Wedding nights have always been anticipated as something very auspicious and necessary. Bollywood movies have an important contribution in creating the hype around wedding nights. Remember the essential wedding night scenes in which the friends of the groom prep him up for good performance while the friends of the bride and especially the sister-in-law gives tips to dress and behave in a certain way to look attractive. But why doesn’t anyone talk about the choice of the bride or the groom whether they are ready to be intimate with each other? Why is their nervousness sidelined as something normal rather than questioning the indispensable sex on the wedding night? Should the wedding night sex be an obligation or a choice? If a couple isn’t comfortable and consenting, shouldn’t there be better foreplay in marriages that involves courtship, love and understanding before taking things to bed?
The obsession with the wedding night is linked to the obsession over the bride’s virginity. It is no hidden fact that in Indian conservative societies, women are asked to wait till marriage to have a sexual life and do “bizarre” things in life. And wedding nights are seen as significant because the bride is supposed to lose her virginity on this day. Blood-stained sheets become the evidence of her good and chaste character, the absence of which has often led to the dissolution of marriage.
But is marriage the right criteria to decide the legitimacy of sex? What about the consent, desires and the right age of both the partners? Why should the hype around wedding night sex and virginity get to decide a woman’s character? Even though there is a specified age for women to be sexually active, the number of child marriages and early pregnancies show that girls become sexually active much before the assigned age. The idea that she is a minor or not ready to have sex (irrespective of her age) no longer matter after marriage. Why this hypocrisy and prejudice in women’s sexuality? Doesn’t the necessity of wedding night sex raises questions on the probability of lack of consent, unfulfilled desires and possible marital rape?

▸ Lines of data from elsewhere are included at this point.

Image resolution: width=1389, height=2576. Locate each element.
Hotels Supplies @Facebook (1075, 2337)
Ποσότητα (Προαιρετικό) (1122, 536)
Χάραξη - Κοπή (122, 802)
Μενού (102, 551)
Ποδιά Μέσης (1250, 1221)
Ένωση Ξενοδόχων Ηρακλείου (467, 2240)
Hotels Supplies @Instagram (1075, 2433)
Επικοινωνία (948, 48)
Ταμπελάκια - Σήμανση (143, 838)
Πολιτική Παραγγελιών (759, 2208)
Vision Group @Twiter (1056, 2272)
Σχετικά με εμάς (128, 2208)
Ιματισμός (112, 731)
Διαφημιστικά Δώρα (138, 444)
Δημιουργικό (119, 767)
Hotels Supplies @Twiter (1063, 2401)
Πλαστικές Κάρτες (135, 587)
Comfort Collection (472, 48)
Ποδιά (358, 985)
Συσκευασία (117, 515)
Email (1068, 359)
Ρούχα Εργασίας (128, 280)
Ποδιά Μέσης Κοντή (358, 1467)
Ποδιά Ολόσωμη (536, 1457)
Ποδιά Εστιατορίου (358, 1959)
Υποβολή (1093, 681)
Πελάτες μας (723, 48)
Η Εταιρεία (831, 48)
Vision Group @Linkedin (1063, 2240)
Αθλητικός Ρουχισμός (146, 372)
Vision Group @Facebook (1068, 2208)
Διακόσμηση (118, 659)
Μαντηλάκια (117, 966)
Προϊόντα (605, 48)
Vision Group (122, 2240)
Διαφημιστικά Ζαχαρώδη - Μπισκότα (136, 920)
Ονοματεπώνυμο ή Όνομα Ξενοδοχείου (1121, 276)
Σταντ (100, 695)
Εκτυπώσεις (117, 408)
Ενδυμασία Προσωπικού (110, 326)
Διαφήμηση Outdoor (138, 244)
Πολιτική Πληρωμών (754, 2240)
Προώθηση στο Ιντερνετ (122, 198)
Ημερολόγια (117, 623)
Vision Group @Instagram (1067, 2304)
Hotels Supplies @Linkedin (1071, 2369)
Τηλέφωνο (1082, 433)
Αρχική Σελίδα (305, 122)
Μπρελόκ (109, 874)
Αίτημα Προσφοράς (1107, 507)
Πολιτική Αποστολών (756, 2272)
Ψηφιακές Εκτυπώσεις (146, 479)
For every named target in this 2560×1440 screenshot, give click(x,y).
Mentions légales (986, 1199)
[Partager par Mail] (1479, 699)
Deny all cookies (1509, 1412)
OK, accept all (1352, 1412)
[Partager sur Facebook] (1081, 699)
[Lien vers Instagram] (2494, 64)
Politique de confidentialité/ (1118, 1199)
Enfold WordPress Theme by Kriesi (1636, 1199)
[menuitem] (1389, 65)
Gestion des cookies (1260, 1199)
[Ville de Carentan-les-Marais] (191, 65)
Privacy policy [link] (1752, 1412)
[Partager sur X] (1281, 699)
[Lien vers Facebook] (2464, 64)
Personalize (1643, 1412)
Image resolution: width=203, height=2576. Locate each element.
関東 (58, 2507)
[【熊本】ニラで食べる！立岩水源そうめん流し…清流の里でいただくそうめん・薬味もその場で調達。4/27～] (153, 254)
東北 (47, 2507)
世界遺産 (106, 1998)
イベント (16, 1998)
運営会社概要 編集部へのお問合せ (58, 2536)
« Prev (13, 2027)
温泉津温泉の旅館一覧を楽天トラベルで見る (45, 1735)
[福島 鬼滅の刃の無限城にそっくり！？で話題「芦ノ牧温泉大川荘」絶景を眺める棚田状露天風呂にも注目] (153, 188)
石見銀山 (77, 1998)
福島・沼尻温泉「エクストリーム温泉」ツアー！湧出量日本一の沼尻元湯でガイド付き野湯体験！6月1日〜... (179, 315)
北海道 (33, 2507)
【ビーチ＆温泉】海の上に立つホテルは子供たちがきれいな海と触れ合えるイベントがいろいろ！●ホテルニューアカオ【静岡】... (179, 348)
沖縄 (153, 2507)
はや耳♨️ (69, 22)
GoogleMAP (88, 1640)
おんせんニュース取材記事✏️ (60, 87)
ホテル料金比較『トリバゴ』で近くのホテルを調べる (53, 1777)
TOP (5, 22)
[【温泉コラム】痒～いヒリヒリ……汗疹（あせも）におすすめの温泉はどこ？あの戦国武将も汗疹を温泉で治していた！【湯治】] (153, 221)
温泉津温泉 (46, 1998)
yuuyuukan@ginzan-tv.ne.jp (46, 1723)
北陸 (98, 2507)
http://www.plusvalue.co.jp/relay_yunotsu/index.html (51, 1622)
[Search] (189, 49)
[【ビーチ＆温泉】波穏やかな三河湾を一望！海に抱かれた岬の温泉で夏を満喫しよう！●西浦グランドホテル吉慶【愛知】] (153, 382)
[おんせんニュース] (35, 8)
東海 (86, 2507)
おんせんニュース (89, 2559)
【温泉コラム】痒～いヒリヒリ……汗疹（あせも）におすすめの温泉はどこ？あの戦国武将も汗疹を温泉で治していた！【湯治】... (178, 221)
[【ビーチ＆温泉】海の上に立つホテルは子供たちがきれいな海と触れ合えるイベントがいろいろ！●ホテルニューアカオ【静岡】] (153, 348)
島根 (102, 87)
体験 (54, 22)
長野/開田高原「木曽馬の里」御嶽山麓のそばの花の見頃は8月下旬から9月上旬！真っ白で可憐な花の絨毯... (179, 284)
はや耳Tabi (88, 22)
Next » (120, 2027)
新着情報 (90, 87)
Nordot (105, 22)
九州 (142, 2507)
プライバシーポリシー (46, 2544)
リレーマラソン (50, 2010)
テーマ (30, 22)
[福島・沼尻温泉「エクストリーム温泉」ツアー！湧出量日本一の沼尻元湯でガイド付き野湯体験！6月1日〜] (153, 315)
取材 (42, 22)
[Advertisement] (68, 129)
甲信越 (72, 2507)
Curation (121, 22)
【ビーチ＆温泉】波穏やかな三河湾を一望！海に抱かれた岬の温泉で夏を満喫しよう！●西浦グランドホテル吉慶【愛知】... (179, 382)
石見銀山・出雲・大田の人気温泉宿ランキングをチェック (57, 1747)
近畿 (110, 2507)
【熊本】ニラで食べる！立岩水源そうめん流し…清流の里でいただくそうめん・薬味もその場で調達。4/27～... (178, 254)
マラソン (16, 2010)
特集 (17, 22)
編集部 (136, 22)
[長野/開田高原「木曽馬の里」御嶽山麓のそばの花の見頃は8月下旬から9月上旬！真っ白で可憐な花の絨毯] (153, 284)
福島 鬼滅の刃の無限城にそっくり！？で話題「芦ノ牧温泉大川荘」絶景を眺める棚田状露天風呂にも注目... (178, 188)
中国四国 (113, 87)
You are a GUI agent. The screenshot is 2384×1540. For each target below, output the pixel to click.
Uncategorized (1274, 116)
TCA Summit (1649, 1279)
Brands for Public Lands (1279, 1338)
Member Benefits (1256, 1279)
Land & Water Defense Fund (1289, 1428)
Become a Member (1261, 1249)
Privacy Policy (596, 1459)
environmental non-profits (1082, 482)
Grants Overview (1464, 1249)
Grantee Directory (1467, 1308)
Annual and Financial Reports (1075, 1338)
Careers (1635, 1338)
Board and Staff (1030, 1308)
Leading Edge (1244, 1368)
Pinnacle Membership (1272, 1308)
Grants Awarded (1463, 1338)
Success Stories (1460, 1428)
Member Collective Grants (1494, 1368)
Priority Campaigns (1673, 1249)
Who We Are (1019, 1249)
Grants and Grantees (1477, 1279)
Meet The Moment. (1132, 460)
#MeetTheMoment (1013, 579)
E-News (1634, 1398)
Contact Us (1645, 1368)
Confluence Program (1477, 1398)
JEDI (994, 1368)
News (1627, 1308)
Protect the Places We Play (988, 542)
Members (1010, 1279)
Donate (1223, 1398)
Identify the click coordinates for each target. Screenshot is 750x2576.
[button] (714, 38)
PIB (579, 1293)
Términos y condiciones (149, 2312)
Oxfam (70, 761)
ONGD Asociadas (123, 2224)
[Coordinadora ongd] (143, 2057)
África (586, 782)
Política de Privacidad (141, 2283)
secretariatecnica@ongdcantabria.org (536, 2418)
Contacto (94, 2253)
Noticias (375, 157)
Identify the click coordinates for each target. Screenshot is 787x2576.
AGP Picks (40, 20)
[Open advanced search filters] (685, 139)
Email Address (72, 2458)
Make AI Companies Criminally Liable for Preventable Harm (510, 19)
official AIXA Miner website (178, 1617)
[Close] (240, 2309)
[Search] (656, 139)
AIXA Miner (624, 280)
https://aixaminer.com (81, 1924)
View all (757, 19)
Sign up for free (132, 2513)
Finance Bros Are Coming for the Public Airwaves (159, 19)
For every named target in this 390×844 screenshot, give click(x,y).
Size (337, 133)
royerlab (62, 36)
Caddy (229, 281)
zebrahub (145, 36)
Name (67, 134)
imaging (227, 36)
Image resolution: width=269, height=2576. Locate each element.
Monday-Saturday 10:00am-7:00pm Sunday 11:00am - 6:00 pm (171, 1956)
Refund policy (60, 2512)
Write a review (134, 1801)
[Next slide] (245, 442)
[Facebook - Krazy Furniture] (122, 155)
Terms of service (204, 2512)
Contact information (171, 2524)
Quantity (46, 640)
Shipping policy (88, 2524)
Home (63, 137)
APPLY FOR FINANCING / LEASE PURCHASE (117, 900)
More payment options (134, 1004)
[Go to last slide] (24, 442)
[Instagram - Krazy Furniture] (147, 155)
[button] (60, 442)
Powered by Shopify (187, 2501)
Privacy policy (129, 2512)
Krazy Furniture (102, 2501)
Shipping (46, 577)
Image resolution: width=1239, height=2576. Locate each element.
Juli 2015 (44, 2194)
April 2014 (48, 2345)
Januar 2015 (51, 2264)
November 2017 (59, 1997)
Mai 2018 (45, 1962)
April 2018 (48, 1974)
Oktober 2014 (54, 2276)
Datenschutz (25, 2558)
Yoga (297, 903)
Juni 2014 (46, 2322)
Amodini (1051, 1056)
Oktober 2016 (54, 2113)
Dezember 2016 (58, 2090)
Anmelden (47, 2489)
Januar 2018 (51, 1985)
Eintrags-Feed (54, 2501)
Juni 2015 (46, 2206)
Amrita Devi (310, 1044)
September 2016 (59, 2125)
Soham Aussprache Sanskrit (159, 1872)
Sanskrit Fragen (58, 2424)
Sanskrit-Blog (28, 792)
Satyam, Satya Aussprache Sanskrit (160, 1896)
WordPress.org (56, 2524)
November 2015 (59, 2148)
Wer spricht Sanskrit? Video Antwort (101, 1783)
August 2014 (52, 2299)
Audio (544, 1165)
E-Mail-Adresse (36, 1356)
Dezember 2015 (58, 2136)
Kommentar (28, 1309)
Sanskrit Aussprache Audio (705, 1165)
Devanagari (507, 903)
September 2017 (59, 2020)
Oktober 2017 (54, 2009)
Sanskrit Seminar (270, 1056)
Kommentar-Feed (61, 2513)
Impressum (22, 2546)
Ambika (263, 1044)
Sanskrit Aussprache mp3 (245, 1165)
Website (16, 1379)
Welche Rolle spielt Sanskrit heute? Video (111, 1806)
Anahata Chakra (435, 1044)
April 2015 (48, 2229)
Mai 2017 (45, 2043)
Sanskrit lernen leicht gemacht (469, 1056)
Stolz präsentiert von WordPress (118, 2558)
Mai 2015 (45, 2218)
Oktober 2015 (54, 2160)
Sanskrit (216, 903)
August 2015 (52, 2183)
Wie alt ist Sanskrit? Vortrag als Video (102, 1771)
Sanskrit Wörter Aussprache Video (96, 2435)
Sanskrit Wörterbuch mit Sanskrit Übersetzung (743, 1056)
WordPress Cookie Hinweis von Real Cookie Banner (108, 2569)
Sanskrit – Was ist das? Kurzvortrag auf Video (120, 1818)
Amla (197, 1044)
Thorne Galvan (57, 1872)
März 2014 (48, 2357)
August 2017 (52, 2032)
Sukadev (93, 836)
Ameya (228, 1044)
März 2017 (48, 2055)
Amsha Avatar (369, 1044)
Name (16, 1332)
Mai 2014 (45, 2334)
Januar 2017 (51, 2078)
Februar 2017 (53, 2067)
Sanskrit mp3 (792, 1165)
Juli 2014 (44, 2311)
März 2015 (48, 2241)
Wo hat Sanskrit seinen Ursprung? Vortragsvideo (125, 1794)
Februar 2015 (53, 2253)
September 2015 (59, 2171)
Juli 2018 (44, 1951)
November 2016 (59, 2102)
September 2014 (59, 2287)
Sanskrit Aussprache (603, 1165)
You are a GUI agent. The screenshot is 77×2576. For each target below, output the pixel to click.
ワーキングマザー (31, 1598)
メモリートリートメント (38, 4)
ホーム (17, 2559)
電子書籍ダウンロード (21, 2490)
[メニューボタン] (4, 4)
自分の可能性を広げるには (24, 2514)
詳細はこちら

It cannot be denied that sex is a taboo in our society. There is no sex and sexuality education prior to marriage so that bride and groom could understand the idea of consent, desire and harassment too. Then how can the society expect men and women to be suddenly open to sexual relationship the day they tie a knot of marriage? It is important to note here that India still doesn’t have a law against marital rape. There is always an assumed consent for sex between a married couple because again marriage in India is a legitimisation of sex, no matter if it is consensual or rape.
Moreover, what also explains the obsession over wedding night sex is the idea that marriages are a medium to produce progeny. Which is why pregnancy within marriage is always considered legitimate and rarely unwanted. As a result, the chances of using protection during sex decreases further (as high as 73.3 per cent married men do not use protection as per NFHS 2015-16) which leads to early and unwanted pregnancies. Then, is it not necessary for couples to have a talk about family planning and protection before it leads to complications and misunderstandings? Because without knowing about each other’s ideologies, future plans and priorities, no decision in a relationship can be right.
Knowing about each other is necessary not only for the decisions that a couple makes within marriage but to decide to marry itself.
But in India love marriage is still not the norm and many arranged marriages even today do not allow the couple to meet each other before marriage which is done within months after families meet each other for the first time. In that case, it is often normal for a person to marry someone they rarely know or understand because the idea is that perfect match is important, which is based on caste, astrology and man’s purse, love can wait or happen after marriage. Then, isn’t it weird to expect a person to be comfortable in being intimate with someone he or she barely knows? Shouldn’t it be more important for the two to give time to understand and love each other? Because it is not right to close the possibility that the marriage might not work out.
Perhaps a way to solve the problem is to normalise a quality conversation on the wedding night rather than sex. It should be a time when the couple, exhausted of all the marriage functions, sits together and gets into talking about the day, their life and expectations from each other. Of course, sex is also fine if both are comfortable and the intimacy is consensual. What can also ease the pressure on the wedding night is the normalisation of pre-marital sex. If a couple gets to know each other well before marriage, there will be no pressure or the fear of expectations being shattered on wedding nights. But, we are way too far from this to be the reality. We live in a society that criticises Neha Kakkar and Hardik-Natasha for being sexually active before marriage.